Rafed Network for Cultural Development is behind Rafed.net & Rafed.com (شبكة رافد للتنمية الثقافية), one of the most popular Shi'a websites.

==Origins==
The rafed network is based in Shi'a academic center of the world. It was established by Institute of Ahl al-Bayt (as) for Restoration of Books (Arabic: Institute of āl al-bayt alayhumassalam li-ihya ul-turrāth, مؤسّسة آل البيت عليهم السلام لإحياء التراث), a large institute that was established in 1983 and has become one of the largest providers of documentation on Shia scholarship in the world, having branches in UK, Germany, Turkey Lebanon and Syria.

==Rafed.net & Rafed.com==
They are the owners of Rafed.net, a mainly Arabic site, as can be seen from its main page, but it also has an English section. The site is the most third most visited Shi'a site among Alexa Internet users, second only to Irna.com and al-shia.com.
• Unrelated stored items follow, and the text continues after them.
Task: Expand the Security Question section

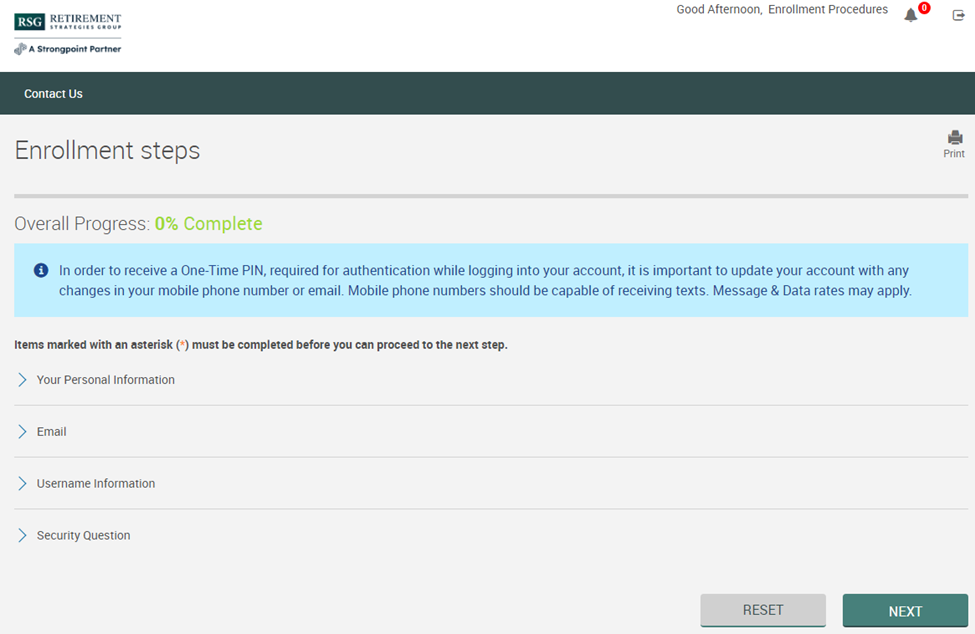Action: (x=83, y=536)
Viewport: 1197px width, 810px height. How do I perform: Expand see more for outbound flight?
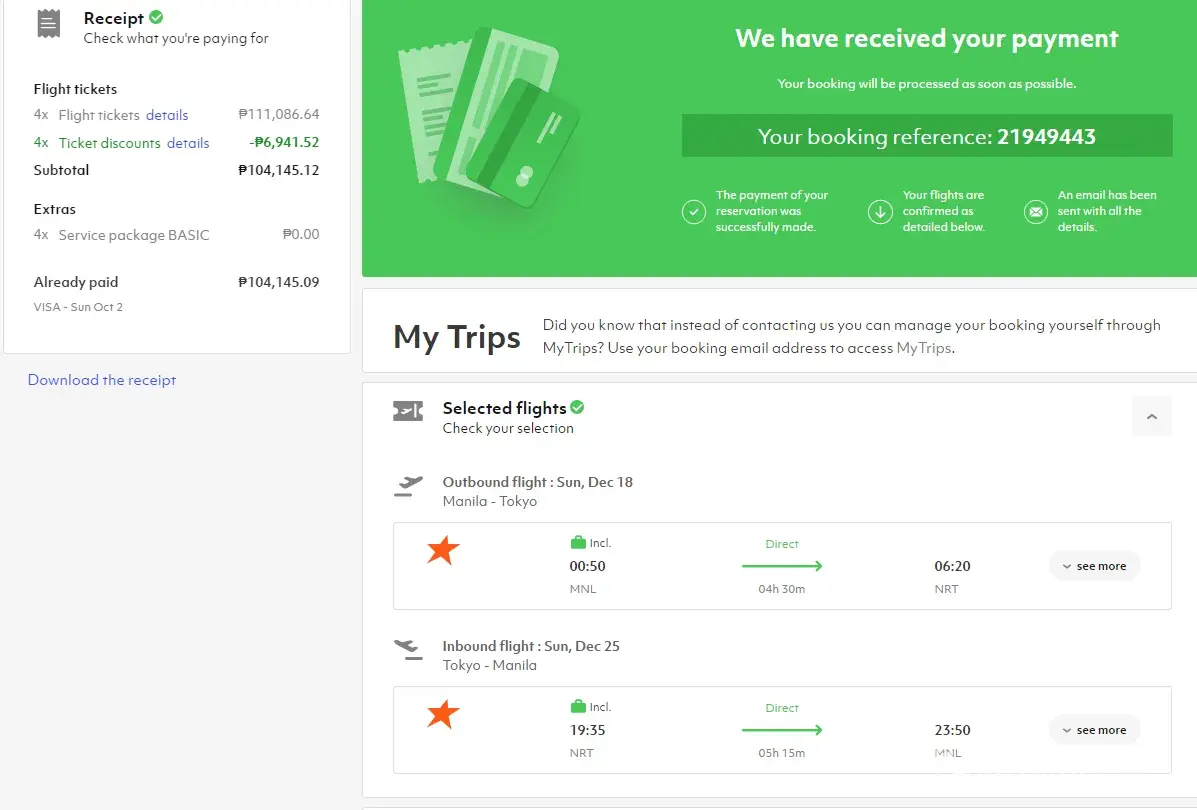[1094, 566]
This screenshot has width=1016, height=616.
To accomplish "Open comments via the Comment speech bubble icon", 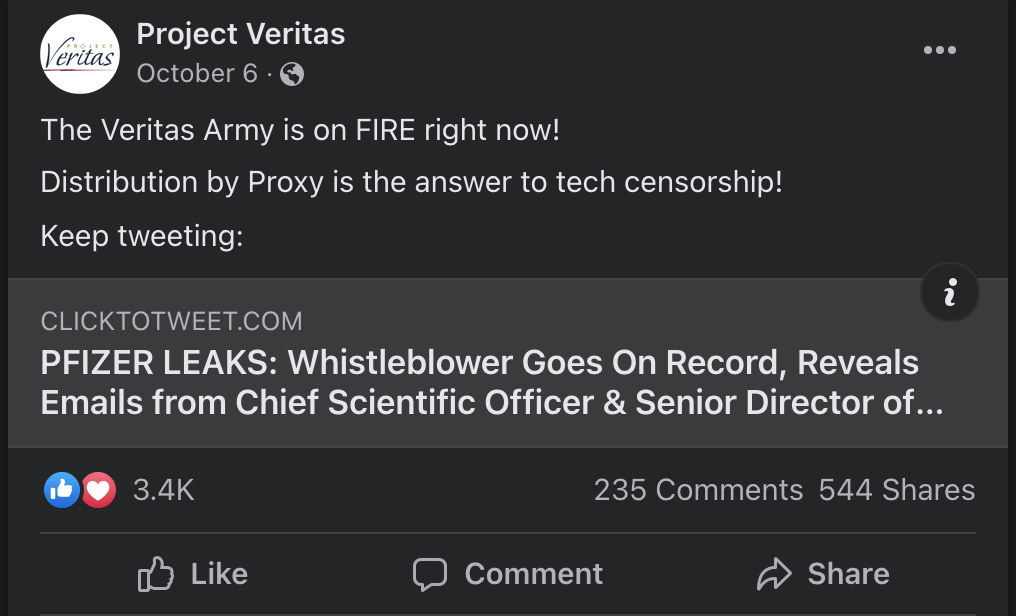I will (430, 574).
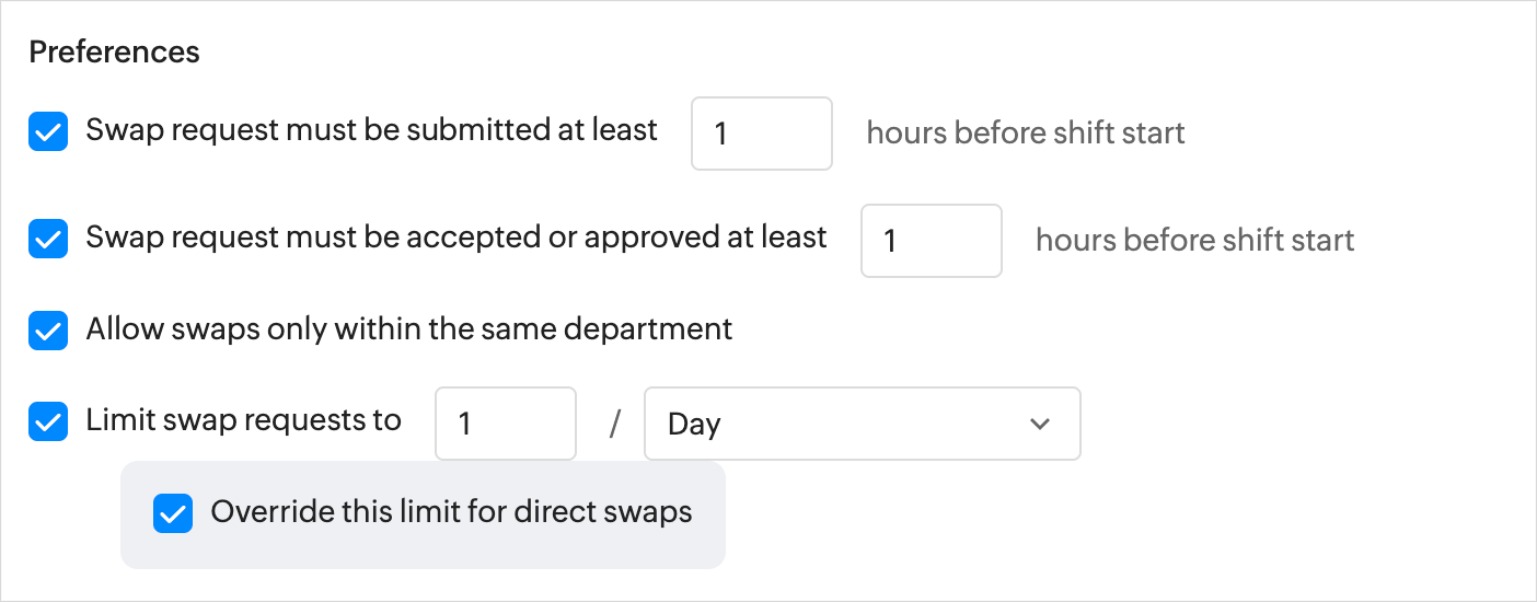Untick the Limit swap requests checkbox
1537x602 pixels.
pos(48,422)
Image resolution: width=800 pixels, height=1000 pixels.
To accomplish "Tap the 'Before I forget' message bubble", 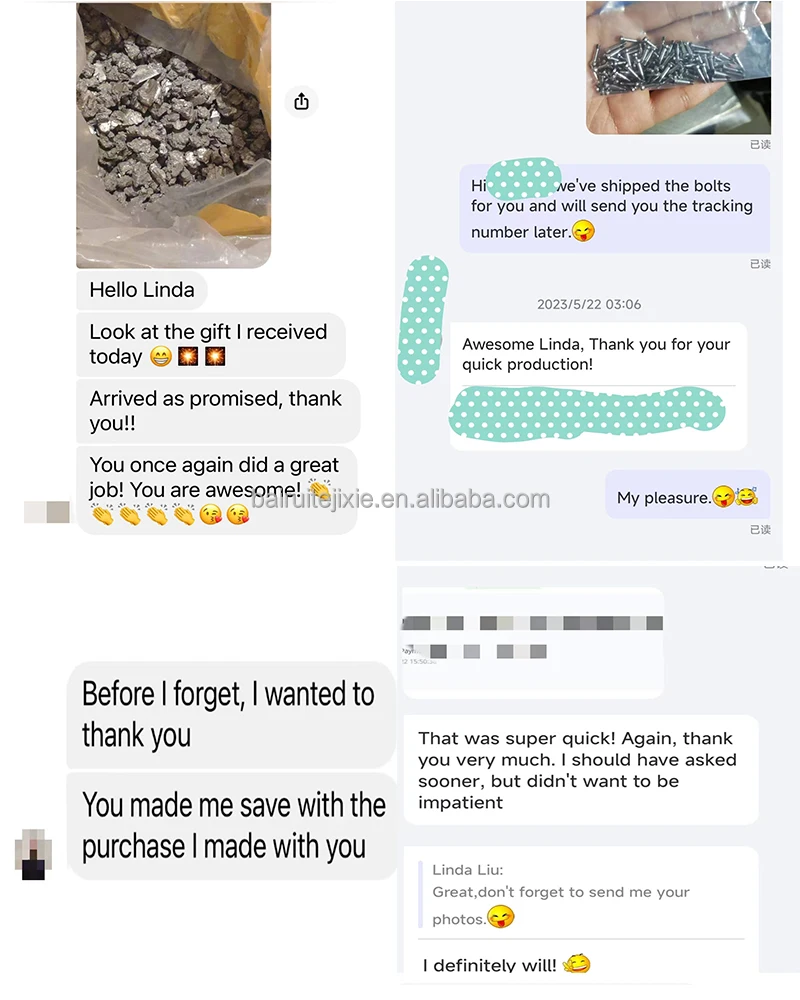I will (x=230, y=715).
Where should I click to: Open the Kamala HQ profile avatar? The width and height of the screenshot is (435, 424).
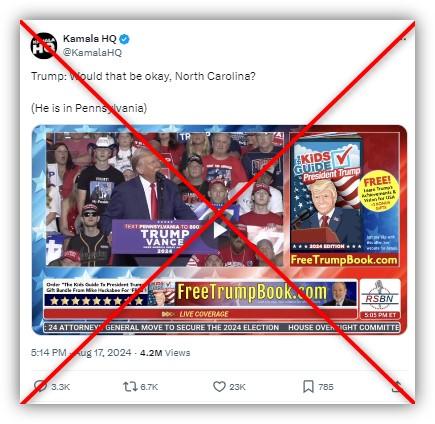point(44,46)
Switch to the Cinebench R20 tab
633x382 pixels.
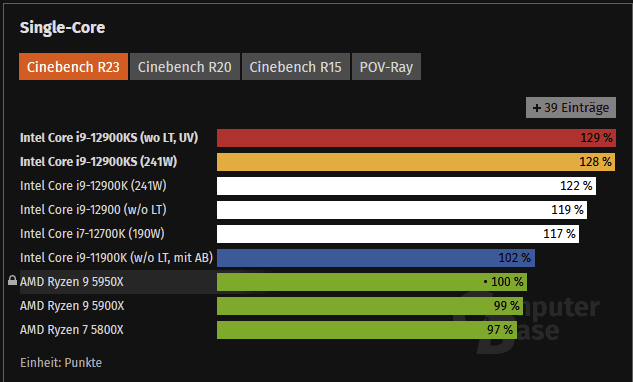coord(184,67)
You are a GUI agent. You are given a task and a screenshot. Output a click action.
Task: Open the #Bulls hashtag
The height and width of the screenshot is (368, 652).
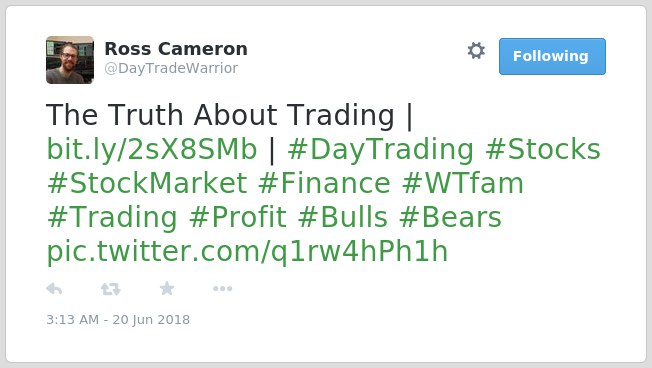(x=343, y=217)
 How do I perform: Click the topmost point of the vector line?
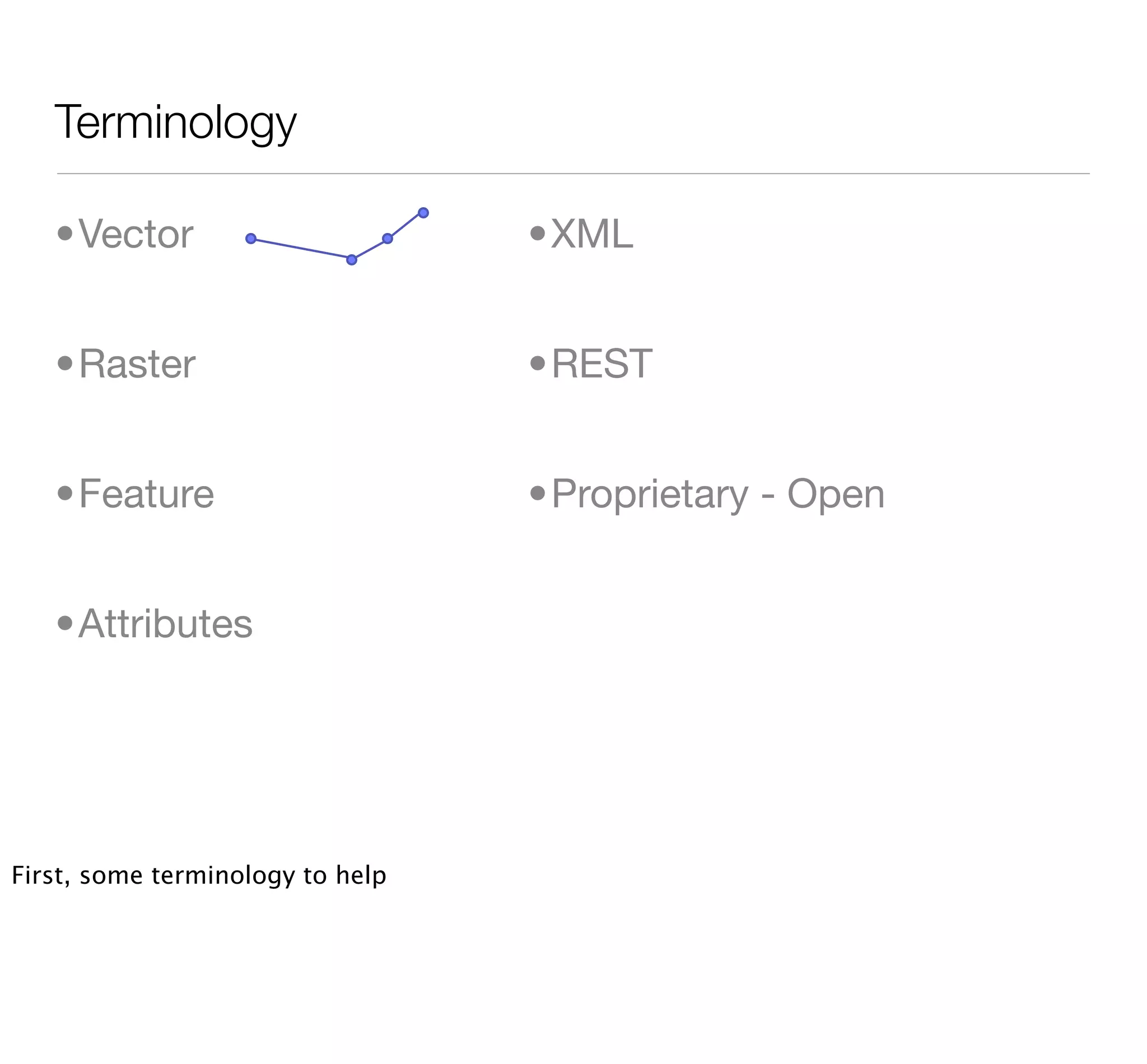coord(423,213)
The site has Qur'an translations in multiple languages, including Spanish, French, Russian, English and the original Arabic.

The site is notable for spreading the scholarship of Grand Ayatollah Ali al-Sistani, and is among several Shi'a sites blocked in Saudi Arabia. Joshua Teitelbaum writes:

Many in Saudi Arabia’s minority (about 12%) Shi‘i population seem to spend much of their Internet time at Arabic-language Shi‘i sites. Rafed.net, and other such sites, report that 45% of their traffic comes from the Kingdom. These sites are apparently banned, but the owners switch domain names often and users have developed techniques to get around the Saudi censor.